DOCUMENT PASSAGE:
*** Block opens ***

Mr. Ackman’s Pershing Square Capital Management LP bought 9.7 per cent of Allergan stock over the past few weeks to help Valeant gain a foothold at the California-based company. So far Allergan has said only that its board will carefully review the “unsolicited proposal.” It has hired advisers, and some analysts are predicting a protracted battle.

Pershing Square’s $4-billion investment is the largest the company has ever made, Mr. Ackman told a press conference in New York, and it represents about 30 per cent of the firm’s capital. Pershing never really looked at pharmaceuticals before, he said, because he didn’t see the value. “Then I learned about Valeant.”

He said he was deeply impressed by Valeant’s cash flow, cost controls, acquisition record and diverse line up of drugs and other products that are essentially consumer packaged goods. He also thinks Valeant’s chief executive officer Michael Pearson is a great manager. Mr. Ackman was almost evangelistic in his praise for Valeant, calling it “probably the most misunderstood $40-billion market cap company in North America.”

The stake in Allergan is essentially an investment in what he hopes will be a strong combined company after a merger, Mr. Ackman said. He promised that if the deal is done, he will work with Valeant on other acquisitions. “This is not the last deal we are going to do [together],” he said. “We are already working on the next one.”

In addition to his money, Mr. Ackman will bring his skills in pressuring reluctant companies to bend to his will. At Canadian Pacific Railway Ltd., for instance, he engineered a major board shift and the installation of a new CEO.

When asked what he would do if Allergan won’t negotiate with Valeant, he said his firm will “help [Allergan] do the right thing for shareholders. We have all kinds of ways of making that happen.”

For his part, Mr. Pearson described Mr. Ackman as someone who has “real credibility in terms of being a smart investor,” and said he hopes his new partner will help him run Valeant better.

Combining Valeant and Allergan, which sells skin and eye treatments along with products for neurological disorders, will create “a very, very powerful specialty pharma company,” Mr. Pearson said. “It will be great for patients and physicians around the world.”

As well as the cost savings from combining the two companies, there will also be “tax synergies,” he said, without going into details.

Valeant has attracted criticism in the past for taking advantage of its international structure, with nominal headquarters in Canada, to reduce its tax rate. Originally based in the U.S., it became a Canadian company when it merged with Biovail Corp. in 2010.

The R&D that remains at Allergan, after the cuts, will focus on new applications for existing drugs, “things that we’re quite comfortable spending money on,” Mr. Pearson said. There should be no regulatory or competition issues, he added. The combined company will keep the 20 cents-per-share dividend that Allergan now pays its shareholders.

If the merger is completed, the new entity, with more than $6-billion in annual cash flow, will be powerful enough to make many more acquisitions, Mr. Pearson suggested. With that size, even $1-billion or $2-billion purchases will be merely “tuck-ins,” he said.

Mr. Ackman said a counter offer for Allergan from another bidder is possible, but he said there are few companies that could afford to up the ante. If the merger offer fails, he said, he will likely look at other ways to become an investor in Valeant.

*** Block closes ***

QUESTIONS TO ANSWER:
**A)** List every company the article about the Allergan deal names.
**B)** Echo the article about the Allergan deal word for word between "For his part, Mr." and "run Valeant better.", inclusive.
Rely only on the article about the Allergan deal, not on any outside knowledge.

INFORMATION:

*** Block opens ***

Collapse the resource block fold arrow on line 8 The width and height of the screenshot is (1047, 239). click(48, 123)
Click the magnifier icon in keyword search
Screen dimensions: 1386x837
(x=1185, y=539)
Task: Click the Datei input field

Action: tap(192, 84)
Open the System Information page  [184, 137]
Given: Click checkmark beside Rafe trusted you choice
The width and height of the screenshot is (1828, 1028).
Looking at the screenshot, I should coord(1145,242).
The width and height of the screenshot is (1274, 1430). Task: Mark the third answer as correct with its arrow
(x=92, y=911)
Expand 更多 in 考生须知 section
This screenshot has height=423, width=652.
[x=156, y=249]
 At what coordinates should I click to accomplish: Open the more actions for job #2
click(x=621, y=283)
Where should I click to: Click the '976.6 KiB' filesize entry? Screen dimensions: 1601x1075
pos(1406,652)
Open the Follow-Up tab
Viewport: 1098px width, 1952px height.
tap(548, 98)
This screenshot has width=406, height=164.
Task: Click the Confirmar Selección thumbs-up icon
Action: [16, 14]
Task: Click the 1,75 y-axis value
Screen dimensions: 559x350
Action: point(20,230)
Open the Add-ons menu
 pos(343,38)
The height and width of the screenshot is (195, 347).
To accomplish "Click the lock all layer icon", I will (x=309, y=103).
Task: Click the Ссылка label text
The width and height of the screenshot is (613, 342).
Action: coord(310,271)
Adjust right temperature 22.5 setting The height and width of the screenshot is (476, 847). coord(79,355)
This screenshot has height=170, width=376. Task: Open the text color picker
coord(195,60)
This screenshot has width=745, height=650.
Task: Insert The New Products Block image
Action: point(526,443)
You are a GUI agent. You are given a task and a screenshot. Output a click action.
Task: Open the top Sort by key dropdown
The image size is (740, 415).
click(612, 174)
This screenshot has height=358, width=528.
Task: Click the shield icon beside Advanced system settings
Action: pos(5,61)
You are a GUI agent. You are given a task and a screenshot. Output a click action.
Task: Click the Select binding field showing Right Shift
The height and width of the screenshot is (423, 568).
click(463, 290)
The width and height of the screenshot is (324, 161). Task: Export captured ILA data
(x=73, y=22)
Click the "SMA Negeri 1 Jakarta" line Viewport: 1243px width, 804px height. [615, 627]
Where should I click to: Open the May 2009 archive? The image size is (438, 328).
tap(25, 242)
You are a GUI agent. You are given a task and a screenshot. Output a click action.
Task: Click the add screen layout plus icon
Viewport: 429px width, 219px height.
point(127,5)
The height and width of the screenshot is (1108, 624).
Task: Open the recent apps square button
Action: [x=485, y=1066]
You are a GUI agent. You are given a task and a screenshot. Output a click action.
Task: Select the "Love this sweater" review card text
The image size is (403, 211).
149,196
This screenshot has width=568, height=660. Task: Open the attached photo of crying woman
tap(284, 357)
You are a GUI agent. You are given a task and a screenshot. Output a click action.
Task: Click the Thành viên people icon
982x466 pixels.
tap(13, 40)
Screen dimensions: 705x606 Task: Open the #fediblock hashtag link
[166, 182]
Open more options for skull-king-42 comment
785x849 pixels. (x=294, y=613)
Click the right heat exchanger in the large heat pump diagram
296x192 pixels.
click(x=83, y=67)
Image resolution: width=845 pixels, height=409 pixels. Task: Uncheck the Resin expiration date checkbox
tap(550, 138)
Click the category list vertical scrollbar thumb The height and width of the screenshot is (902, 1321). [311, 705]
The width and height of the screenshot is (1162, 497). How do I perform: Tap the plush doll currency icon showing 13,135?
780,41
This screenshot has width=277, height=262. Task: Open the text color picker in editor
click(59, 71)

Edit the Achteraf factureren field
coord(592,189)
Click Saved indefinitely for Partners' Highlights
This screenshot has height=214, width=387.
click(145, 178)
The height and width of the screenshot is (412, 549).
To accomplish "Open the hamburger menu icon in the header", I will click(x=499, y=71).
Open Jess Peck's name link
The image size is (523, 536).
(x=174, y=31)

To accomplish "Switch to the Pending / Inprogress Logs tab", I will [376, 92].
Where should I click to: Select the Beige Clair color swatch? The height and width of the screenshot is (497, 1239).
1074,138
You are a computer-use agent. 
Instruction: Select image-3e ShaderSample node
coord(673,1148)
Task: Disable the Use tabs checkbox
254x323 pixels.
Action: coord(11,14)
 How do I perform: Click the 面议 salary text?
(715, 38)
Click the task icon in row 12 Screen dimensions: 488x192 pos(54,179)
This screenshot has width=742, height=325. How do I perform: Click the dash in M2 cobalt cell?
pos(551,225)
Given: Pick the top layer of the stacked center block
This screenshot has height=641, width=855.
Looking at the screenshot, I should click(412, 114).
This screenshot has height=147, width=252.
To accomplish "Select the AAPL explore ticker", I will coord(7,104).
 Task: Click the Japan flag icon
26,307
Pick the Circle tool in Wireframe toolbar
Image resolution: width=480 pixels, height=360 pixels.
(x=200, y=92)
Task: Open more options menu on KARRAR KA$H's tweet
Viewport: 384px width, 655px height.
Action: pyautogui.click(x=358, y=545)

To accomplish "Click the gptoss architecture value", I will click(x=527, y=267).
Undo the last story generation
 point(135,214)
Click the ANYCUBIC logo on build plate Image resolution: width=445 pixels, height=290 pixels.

*** Block closes ***

ANSWER SET:
**A)** Pershing Square Capital Management LP, Allergan, Valeant, Canadian Pacific Railway Ltd., Biovail Corp.

**B)**
For his part, Mr. Pearson described Mr. Ackman as someone who has “real credibility in terms of being a smart investor,” and said he hopes his new partner will help him run Valeant better.